Monday, December 29, 2014

Starting Winter Maintenance

A bit warmer and sunny on Saturday. With tools and lumber loaded in the truck I headed for Urbanna after dropping a painting off at the gallery in Mathews. Annie's mast and self-furling headsail needed some work. I made a 'ridge pole' to substitute for the mast that typically supports the boat cover...


The mainmast is a rather short spar, 13' 8". When raised its effective length is increased by the sliding gunter yard, that together support the large, triangular-shaped mainsail. When underway and the yard is dropped and lashed to the mast, most low bridges are easy to slip through.

The mainmast pivots on a deck-mounted tabernacle fitted with a 1/2" stainless bolt that acts as a pivot pin. When down, the mast rests on a crutch stepped into the mizzen mast position. This creates the nice 'ridge' to support the cover.

Ridge pole

The dodger is typically folded down below the dropped mast. I decided to remove it as well and upon return to the my studio/shop, I cleaned the clear plastic windows and stored it away. The spar made its way to the overhead... hopefully out of the way in my small space.

Mainmast and headsail stored awaiting repairs 

As the sun set... Sunny Jim took off the chill

Thursday, December 18, 2014


There is an art gallery called Frenchy's down in Mathews County, Virginia. It's small, very local and quite eccentric. Ben Richardson, the purveyor, has family roots that go deep. He carves Chesapeake wildlife, likes his PBR, and sells my paintings. We have become good friends and we are working together to find small ways to utilize art in the preservation of maritime traditions on the Bay. 

Down on Main Street


Packing Crabs
© Curt Bowman 2014

Saturday, December 13, 2014

Winding Down

2014 is steadily nearing its run. It was a good year for being on the water and exploring what it means to those who work it and those who use it to find themselves. I count myself among the later.

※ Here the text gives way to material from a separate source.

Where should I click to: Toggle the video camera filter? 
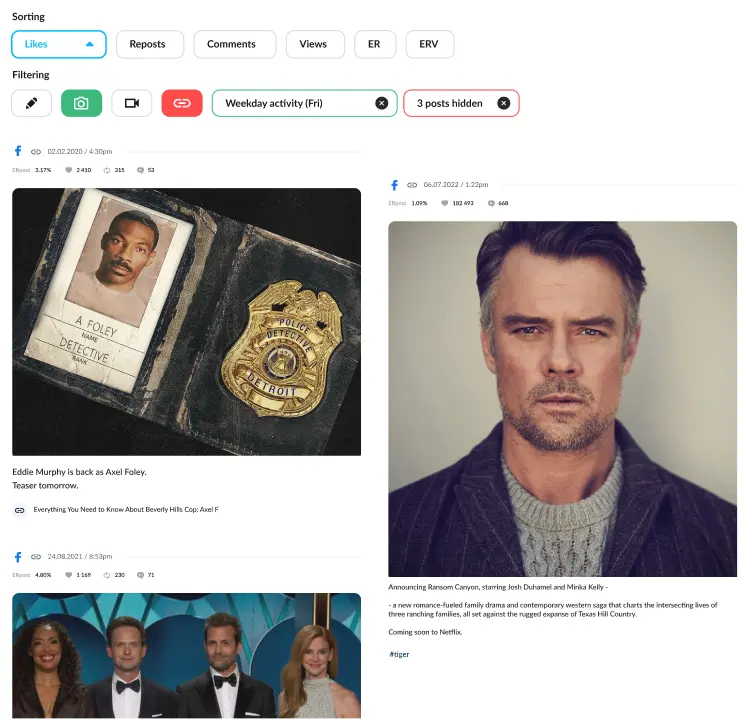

I spent a lot of this year painting maritime, both representational- for the most part images of waterman and their work boats; and abstract, non-objective pieces that reflect (I hope well) my on-board feelings that range from tranquility and wonderment to moments of fear.

I really enjoyed sailing across to the Eastern Shore of Maryland and Virginia this past year, and 'sneaking around' the beautiful Rappahannock River and its creeks.

Its our second year here in Virginia, and the end of the first year in our house in Richmond we call Base Camp. I believe we will be here for a while. We are making new friends and there is a lot of the Chesapeake and Outer Banks left to discover.

Off to Kentucky tomorrow for a few days to play a bluegrass Christmas gig then back home with the girls. Its a great time of year and I am quite lucky in more ways than I probably know. I hope everyone reading this is well, with their families this holiday and staying warm fixing and renewing their boats in anticipation for spring.